Jesse Rosenberg

Lunes 23 de junio de 2014

Treinta y tres días antes de la inauguración del XXI festival de Orphea

La primera y última vez que vi a Stephanie Mailer fue cuando se coló en la recepción amistosa que me organizó la policía estatal de Nueva York con motivo de mi retirada del cuerpo.

Aquel día, una multitud de policías de todas las brigadas se había reunido bajo el sol del mediodía frente a la tarima de madera que colocaban en las grandes ocasiones en el aparcamiento del centro regional de la policía estatal. Yo me encontraba allí subido, junto a mi superior, el mayor McKenna, que había sido mi jefe durante toda mi carrera y me estaba tributando un ferviente homenaje.

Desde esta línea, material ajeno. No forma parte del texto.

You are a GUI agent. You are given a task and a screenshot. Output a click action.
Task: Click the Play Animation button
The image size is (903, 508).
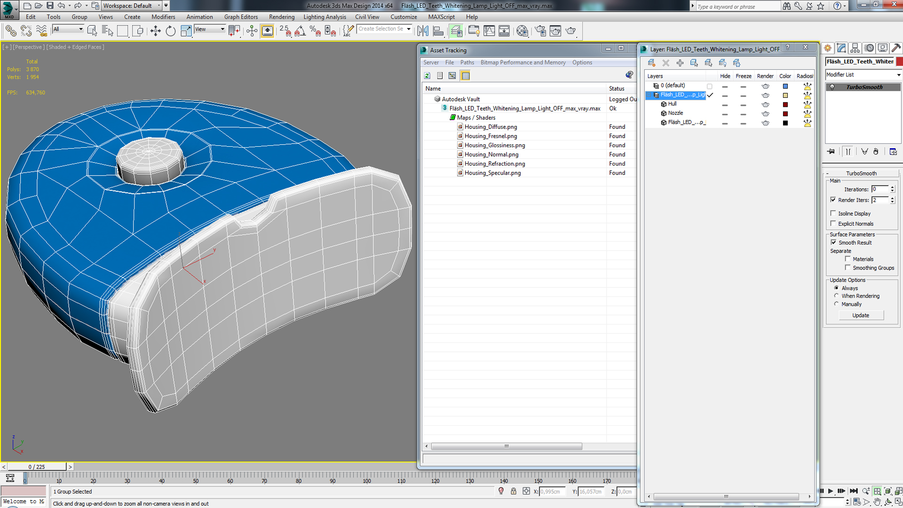[831, 491]
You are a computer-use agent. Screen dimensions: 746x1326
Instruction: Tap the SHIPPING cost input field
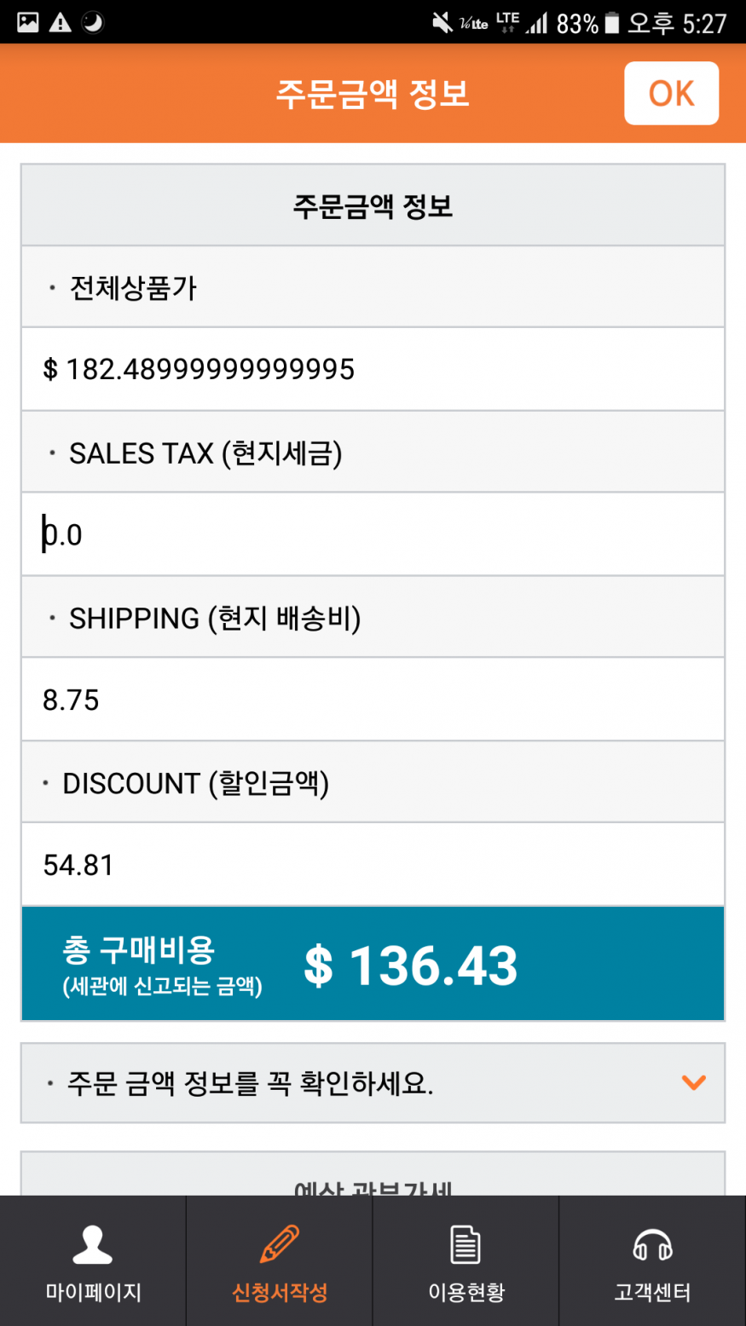(373, 700)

—Jesse Rosenberg es un capitán de policía joven, pero por lo visto le corre mucha prisa irse —dijo el mayor, dando pie a las risas de los asistentes—. Nunca habría imaginado que pudiera irse antes que yo. La verdad es que la vida está mal hecha: a todo el mundo le gustaría que yo me fuera, pero aquí sigo; y a todo el mundo le gustaría que Jesse se quedara, pero Jesse se nos va.

Tenía cuarenta y cinco años y dejaba la policía sereno y feliz. Después de veintitrés años de servicio, había decidido aceptar la pensión que ya me correspondía para sacar adelante un proyecto que llevaba mucho tiempo acariciando. Aún me quedaba una semana de trabajo, hasta el 30 de junio. Luego empezaría un capítulo nuevo de mi vida.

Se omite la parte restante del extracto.